>>>>

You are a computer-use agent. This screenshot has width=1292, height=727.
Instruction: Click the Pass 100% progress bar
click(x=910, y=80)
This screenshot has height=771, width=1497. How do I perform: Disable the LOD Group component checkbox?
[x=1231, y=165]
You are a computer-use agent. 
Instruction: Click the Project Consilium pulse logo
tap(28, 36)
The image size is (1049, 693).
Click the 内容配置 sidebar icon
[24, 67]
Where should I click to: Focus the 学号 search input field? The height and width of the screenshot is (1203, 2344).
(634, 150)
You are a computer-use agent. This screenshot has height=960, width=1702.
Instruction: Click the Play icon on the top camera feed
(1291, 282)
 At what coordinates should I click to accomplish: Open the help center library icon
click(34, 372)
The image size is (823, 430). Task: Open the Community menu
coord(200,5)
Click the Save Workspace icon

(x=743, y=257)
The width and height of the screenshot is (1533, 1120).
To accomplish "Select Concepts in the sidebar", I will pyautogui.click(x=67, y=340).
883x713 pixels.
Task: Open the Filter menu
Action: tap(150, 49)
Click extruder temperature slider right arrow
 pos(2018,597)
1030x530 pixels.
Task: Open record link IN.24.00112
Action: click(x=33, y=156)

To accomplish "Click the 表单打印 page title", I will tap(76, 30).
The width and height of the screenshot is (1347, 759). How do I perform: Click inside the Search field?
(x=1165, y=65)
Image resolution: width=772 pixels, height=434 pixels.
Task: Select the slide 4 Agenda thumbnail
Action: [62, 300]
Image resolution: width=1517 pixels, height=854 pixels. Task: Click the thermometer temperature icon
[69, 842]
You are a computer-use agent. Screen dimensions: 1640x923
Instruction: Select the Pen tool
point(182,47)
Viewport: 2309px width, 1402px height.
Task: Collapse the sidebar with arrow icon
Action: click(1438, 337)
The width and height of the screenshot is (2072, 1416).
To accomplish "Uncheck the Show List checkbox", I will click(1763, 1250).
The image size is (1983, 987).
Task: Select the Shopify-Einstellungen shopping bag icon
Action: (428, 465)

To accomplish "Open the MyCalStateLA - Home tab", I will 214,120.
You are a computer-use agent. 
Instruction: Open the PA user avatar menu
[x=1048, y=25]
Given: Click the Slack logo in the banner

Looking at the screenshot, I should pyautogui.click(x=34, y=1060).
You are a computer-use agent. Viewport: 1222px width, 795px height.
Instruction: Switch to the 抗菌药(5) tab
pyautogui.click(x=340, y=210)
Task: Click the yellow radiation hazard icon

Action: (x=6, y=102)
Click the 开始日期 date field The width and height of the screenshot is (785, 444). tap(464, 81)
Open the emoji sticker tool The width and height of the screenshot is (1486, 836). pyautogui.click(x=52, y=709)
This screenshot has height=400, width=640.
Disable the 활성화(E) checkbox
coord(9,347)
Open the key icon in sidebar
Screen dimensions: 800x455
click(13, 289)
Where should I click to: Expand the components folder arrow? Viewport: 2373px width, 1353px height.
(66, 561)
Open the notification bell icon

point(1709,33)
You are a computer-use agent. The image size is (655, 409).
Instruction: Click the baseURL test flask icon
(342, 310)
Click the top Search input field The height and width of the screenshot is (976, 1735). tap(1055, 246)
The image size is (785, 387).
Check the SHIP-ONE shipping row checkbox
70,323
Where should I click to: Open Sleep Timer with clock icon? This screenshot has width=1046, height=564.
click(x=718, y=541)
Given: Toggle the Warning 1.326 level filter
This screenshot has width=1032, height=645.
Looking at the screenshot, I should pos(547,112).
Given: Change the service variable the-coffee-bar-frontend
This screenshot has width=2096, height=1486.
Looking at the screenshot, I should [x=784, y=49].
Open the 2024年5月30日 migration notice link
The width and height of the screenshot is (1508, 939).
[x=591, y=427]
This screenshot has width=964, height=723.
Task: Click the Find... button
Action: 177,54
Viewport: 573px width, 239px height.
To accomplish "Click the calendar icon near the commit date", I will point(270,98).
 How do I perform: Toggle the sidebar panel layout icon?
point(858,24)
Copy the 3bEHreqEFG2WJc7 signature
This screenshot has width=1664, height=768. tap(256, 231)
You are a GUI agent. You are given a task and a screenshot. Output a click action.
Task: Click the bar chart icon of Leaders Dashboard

<<<<

(HOW TO COMPLETE THIS TASK): Every line above that has the string "agent" needs to be copied.

(OUTPUT BELOW):
You are a computer-use agent. This screenshot has width=1292, height=727.
You are a computer-use agent. 
You are a computer-use agent. This screenshot has height=960, width=1702.
You are a computer-use agent. Screen dimensions: 1640x923
You are a computer-use agent. 
You are a computer-use agent. Viewport: 1222px width, 795px height.
You are a computer-use agent. The image size is (655, 409).
You are a GUI agent. You are given a task and a screenshot. Output a click action.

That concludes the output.